■ Exercise
Answer with a number only, giving how many lines in the data below include "submenu".

■ Given data
== Segment start ==
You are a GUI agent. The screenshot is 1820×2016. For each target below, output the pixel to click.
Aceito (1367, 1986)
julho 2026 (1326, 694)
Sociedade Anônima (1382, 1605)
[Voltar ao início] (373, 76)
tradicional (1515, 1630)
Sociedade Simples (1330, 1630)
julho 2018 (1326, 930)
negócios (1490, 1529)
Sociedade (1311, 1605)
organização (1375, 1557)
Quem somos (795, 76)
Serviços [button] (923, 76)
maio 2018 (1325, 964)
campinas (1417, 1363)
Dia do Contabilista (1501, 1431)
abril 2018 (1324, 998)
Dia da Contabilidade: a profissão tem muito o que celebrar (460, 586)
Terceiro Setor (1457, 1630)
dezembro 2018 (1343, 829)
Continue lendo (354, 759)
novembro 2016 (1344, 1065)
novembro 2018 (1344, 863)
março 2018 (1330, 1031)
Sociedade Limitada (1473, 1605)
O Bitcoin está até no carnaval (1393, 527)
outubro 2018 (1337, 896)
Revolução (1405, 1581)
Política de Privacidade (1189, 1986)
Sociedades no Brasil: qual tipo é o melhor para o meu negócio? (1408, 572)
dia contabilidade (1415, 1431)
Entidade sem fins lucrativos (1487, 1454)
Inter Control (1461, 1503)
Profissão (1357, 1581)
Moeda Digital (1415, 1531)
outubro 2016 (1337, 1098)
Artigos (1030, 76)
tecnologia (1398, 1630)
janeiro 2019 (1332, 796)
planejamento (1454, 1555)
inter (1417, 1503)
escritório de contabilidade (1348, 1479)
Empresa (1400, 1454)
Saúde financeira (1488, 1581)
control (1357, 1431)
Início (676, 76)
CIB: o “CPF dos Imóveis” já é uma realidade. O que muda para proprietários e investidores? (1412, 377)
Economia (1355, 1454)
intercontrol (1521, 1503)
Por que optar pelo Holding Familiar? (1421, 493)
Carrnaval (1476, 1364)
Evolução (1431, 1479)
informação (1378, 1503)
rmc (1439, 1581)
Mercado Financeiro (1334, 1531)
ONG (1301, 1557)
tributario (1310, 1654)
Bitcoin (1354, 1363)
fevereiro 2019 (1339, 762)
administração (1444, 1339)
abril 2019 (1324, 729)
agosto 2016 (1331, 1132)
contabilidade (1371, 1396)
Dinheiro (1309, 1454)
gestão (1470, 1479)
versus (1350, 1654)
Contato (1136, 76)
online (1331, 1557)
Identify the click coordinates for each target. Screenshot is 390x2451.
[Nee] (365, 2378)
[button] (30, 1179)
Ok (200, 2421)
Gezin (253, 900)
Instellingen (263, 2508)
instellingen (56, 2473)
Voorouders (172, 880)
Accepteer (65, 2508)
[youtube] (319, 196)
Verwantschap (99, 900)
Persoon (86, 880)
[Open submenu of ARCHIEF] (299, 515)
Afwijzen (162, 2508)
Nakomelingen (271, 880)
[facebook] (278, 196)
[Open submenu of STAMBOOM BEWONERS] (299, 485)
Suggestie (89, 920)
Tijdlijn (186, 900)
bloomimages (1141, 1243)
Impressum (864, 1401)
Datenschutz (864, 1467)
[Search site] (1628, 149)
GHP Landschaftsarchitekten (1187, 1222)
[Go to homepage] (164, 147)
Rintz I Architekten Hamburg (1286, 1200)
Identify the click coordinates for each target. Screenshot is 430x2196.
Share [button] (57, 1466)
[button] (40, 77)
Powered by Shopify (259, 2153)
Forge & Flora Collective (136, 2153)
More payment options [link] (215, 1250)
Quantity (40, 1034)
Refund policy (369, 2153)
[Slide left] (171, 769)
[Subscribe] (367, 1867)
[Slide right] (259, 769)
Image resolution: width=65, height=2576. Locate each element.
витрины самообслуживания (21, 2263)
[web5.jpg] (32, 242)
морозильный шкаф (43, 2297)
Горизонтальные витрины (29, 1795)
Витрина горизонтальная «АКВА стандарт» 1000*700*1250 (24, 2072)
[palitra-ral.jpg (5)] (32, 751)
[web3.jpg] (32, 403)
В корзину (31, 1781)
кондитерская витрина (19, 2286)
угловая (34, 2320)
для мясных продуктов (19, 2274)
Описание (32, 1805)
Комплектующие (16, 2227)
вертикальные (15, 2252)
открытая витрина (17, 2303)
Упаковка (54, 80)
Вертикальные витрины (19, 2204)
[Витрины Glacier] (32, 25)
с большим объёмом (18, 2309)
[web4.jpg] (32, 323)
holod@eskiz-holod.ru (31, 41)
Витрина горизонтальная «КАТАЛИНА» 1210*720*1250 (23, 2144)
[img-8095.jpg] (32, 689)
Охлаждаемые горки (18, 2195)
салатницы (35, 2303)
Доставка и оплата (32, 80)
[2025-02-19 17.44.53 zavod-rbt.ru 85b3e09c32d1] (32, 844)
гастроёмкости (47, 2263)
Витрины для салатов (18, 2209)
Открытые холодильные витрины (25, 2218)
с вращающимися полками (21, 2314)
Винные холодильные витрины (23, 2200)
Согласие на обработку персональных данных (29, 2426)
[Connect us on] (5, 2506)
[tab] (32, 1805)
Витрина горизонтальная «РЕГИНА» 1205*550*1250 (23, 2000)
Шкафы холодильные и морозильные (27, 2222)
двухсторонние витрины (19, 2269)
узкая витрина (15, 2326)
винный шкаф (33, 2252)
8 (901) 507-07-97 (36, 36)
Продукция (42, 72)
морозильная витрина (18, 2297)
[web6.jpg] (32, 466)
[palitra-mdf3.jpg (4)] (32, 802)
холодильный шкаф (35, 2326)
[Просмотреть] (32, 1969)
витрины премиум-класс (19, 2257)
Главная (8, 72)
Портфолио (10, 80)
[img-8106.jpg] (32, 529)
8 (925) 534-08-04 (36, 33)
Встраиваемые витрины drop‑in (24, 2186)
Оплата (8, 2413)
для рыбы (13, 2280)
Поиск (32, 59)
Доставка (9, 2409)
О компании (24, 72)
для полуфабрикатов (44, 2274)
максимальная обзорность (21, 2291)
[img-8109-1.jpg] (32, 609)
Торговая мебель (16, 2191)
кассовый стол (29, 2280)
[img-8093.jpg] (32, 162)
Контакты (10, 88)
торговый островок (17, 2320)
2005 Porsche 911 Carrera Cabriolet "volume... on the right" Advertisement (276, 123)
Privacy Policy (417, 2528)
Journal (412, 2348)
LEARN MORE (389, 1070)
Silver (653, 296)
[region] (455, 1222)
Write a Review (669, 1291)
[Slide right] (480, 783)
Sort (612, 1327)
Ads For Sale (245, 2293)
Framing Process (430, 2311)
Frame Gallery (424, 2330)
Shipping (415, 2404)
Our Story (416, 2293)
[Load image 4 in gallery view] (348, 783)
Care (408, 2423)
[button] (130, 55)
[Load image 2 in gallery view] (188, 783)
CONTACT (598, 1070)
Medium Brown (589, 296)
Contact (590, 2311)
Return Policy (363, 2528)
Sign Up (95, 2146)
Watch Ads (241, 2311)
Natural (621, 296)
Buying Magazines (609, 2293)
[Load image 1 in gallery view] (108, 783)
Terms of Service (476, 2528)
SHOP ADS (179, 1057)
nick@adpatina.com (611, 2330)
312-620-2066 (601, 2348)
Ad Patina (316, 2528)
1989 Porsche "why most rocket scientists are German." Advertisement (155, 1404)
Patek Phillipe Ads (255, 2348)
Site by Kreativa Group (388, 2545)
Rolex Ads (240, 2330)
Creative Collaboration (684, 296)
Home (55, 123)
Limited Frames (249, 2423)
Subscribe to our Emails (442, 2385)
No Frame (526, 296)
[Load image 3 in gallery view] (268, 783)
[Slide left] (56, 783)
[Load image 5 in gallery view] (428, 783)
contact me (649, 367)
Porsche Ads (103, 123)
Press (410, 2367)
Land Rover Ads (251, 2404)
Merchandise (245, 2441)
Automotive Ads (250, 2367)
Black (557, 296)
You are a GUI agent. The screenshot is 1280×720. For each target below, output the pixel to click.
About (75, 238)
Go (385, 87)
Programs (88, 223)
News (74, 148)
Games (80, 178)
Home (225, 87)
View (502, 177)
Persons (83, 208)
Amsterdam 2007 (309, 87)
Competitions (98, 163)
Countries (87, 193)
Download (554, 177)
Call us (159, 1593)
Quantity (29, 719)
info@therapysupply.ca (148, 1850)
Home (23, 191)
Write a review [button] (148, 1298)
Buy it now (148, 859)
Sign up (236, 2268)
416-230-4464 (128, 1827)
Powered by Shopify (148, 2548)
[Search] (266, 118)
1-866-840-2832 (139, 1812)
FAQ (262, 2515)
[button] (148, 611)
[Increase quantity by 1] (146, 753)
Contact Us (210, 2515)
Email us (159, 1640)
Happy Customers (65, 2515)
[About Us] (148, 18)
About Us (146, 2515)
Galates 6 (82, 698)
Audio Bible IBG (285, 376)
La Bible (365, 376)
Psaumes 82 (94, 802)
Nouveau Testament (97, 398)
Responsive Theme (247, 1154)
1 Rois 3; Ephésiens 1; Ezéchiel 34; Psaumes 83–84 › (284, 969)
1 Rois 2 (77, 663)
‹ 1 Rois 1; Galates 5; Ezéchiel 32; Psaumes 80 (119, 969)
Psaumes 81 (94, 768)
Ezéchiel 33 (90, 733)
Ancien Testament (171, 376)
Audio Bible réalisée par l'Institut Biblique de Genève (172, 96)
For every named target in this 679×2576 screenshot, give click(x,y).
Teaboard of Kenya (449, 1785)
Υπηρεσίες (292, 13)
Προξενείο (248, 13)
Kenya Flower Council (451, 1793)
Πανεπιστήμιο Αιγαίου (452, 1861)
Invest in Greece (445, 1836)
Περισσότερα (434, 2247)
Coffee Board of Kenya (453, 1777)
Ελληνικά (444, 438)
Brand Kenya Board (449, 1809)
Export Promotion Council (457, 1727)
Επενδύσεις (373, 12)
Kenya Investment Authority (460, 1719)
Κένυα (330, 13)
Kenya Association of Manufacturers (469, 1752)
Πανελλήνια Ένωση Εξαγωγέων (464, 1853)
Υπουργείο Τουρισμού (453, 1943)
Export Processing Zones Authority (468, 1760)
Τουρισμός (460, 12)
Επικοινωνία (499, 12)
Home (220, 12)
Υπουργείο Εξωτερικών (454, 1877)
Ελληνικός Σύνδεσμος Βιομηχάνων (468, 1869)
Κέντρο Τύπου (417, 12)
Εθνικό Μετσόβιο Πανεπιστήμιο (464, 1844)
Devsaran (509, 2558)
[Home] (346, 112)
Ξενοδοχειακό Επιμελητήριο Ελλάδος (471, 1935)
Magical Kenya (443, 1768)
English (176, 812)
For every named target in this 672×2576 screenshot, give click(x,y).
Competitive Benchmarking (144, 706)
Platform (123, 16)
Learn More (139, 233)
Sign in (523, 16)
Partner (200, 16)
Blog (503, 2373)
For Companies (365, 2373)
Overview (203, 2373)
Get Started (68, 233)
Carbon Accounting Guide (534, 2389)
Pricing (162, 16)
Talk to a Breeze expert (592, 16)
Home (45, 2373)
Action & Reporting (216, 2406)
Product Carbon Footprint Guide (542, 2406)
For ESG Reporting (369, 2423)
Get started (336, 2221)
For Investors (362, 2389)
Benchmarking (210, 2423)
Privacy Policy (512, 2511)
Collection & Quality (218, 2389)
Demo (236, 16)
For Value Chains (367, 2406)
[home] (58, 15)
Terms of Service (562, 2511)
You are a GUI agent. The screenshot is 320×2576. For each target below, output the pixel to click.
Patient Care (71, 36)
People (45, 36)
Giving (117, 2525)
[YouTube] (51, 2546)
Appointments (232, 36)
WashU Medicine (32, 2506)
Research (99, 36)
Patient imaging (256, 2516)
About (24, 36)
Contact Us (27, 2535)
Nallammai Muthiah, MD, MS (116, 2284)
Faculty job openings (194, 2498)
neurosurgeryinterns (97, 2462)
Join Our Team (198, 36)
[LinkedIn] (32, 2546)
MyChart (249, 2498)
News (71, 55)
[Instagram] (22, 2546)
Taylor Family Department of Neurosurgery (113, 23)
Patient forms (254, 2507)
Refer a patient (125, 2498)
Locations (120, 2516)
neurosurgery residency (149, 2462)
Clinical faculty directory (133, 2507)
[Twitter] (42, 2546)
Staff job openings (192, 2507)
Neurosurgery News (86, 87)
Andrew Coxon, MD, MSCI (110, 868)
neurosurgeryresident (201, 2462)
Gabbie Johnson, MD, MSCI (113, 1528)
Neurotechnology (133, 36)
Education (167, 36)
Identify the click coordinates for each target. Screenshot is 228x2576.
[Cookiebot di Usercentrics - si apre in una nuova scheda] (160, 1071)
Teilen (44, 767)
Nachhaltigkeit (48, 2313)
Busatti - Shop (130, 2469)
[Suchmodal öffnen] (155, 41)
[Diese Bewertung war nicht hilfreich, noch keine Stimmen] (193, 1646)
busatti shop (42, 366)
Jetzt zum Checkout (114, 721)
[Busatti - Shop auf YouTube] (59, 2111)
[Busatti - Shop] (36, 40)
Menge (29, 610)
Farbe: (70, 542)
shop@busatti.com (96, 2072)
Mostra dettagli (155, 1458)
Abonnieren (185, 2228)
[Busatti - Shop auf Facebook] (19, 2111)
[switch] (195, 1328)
== Segment end ==
■ Task output
2